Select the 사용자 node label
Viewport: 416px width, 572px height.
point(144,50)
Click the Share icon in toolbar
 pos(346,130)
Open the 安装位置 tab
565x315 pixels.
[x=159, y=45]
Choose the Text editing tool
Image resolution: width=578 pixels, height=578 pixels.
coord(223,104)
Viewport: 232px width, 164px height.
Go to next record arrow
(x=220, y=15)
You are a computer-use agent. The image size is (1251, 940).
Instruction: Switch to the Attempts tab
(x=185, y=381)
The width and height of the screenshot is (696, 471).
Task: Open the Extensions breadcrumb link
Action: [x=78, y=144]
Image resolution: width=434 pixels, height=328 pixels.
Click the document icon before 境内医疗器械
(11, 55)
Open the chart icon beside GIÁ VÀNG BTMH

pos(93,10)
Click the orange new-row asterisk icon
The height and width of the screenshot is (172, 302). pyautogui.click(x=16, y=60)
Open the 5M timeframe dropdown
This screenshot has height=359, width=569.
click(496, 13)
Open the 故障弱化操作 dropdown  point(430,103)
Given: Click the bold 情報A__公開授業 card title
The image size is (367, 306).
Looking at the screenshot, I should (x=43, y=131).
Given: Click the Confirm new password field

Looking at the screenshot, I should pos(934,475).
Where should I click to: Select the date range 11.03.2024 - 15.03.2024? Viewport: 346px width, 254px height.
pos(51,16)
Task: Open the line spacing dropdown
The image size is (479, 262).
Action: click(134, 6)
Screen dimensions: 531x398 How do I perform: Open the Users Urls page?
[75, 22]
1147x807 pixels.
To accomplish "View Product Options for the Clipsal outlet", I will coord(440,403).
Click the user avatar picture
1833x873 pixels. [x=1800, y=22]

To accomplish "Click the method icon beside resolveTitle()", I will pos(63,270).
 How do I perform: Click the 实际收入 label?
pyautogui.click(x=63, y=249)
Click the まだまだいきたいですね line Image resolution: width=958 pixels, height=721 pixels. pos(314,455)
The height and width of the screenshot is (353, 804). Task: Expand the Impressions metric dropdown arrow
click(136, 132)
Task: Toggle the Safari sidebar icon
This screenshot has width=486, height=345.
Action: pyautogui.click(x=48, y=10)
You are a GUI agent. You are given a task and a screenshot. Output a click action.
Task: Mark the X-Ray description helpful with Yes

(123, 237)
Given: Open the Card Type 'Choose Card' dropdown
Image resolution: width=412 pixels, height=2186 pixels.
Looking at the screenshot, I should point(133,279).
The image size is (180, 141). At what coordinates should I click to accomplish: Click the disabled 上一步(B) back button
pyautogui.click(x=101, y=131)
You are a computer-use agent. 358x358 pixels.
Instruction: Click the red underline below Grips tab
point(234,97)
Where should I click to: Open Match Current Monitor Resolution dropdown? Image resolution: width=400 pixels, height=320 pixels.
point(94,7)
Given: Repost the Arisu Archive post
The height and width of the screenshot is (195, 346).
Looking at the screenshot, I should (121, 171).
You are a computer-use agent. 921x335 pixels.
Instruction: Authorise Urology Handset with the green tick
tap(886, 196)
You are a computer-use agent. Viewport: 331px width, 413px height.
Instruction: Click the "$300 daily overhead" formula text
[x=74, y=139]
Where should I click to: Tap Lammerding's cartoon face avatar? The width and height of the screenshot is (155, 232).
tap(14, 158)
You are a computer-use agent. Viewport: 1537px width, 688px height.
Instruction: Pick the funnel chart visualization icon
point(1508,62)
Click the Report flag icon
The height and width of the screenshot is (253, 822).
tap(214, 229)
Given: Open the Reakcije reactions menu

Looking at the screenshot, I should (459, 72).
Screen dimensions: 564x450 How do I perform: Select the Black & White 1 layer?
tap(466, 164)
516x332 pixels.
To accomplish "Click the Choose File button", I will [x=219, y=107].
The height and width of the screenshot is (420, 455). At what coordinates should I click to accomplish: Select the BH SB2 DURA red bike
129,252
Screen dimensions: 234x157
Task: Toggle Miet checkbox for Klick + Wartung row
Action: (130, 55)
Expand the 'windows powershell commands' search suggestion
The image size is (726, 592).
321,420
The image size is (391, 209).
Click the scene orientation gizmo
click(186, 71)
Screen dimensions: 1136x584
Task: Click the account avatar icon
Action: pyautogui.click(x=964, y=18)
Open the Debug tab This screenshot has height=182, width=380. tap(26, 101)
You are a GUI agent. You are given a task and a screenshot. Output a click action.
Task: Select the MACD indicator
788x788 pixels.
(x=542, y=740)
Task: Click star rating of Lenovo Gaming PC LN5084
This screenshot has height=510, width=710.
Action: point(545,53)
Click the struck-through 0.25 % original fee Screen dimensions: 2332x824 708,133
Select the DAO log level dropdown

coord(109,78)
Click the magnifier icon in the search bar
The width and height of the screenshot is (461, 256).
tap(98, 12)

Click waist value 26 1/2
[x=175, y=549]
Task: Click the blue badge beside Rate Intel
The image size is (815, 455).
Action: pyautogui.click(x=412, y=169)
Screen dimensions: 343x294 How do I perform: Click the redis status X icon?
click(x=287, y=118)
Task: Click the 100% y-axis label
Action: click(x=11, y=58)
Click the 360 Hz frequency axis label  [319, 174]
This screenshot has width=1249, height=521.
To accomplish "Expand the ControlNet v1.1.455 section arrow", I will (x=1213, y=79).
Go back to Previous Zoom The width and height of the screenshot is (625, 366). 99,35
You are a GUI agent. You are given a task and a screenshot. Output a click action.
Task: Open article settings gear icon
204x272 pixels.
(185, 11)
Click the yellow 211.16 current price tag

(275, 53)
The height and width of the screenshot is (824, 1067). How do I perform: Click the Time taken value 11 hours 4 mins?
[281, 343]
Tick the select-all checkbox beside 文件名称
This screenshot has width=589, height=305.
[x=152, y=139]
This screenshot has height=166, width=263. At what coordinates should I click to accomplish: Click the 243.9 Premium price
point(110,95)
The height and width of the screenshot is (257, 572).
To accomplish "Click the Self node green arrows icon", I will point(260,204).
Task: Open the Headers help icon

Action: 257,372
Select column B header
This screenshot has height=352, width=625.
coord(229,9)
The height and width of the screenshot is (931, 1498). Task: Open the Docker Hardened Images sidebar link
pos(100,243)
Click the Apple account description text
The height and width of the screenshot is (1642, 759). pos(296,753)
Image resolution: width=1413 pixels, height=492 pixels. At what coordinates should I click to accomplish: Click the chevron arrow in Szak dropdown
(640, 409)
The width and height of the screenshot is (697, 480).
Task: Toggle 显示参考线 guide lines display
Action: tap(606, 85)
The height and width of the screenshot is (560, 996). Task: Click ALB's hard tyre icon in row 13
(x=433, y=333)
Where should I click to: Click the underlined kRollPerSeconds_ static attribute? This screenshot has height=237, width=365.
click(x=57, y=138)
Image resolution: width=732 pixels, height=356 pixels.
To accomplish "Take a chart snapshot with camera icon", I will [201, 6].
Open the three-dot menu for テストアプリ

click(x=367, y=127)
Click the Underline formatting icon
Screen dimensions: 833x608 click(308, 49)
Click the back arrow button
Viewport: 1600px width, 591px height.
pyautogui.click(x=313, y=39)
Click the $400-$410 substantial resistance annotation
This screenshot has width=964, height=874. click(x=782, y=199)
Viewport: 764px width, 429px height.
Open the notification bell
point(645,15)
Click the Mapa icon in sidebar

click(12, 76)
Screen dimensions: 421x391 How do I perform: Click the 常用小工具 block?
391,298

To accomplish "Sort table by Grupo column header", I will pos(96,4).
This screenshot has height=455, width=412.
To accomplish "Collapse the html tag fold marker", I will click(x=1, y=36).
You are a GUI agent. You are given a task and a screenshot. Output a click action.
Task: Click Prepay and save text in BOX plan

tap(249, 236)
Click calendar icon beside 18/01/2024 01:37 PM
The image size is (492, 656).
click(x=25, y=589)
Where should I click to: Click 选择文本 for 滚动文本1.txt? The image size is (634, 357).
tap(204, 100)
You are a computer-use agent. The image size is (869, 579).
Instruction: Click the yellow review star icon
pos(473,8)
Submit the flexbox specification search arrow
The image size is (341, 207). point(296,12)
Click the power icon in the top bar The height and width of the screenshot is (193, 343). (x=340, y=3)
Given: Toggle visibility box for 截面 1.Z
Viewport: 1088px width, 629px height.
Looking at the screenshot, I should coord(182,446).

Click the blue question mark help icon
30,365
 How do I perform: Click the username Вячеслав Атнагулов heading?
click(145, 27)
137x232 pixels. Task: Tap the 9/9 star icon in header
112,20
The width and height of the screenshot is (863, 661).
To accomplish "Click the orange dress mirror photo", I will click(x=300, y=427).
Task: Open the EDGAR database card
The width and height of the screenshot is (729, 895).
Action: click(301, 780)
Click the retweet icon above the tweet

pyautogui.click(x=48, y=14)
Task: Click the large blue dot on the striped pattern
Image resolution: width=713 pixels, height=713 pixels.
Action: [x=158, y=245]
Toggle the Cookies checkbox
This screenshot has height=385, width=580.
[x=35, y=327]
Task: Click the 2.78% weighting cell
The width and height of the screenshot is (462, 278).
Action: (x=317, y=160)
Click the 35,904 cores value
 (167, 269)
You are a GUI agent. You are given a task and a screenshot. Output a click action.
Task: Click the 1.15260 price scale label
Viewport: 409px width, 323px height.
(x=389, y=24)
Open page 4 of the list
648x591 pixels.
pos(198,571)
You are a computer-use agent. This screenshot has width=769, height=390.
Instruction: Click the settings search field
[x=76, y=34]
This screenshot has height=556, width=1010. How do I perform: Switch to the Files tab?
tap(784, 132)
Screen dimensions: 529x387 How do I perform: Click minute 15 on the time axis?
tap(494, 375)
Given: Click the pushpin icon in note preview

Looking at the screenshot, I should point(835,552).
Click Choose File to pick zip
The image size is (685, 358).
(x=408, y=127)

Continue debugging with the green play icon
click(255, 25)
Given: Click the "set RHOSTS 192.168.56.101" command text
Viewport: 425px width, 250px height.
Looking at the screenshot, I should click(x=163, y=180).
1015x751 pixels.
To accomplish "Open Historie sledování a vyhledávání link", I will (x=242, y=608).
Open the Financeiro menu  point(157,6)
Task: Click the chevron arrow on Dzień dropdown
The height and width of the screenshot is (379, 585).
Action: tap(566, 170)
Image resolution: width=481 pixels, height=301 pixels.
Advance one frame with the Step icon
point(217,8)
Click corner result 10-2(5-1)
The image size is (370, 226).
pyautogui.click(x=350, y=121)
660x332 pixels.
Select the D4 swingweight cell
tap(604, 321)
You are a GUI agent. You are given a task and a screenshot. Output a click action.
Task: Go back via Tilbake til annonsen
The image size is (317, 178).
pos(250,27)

◆ ◆ ◆ ◆

:: Try it ::
All that should be written out is the stretch of lines above between the one holding "Choose the Text editing tool" and the one holding "You are a computer-use agent. The image size is (1251, 940).", inclusive, exactly as given.

:: Answer box ::
Choose the Text editing tool
Image resolution: width=578 pixels, height=578 pixels.
coord(223,104)
Viewport: 232px width, 164px height.
Go to next record arrow
(x=220, y=15)
You are a computer-use agent. The image size is (1251, 940).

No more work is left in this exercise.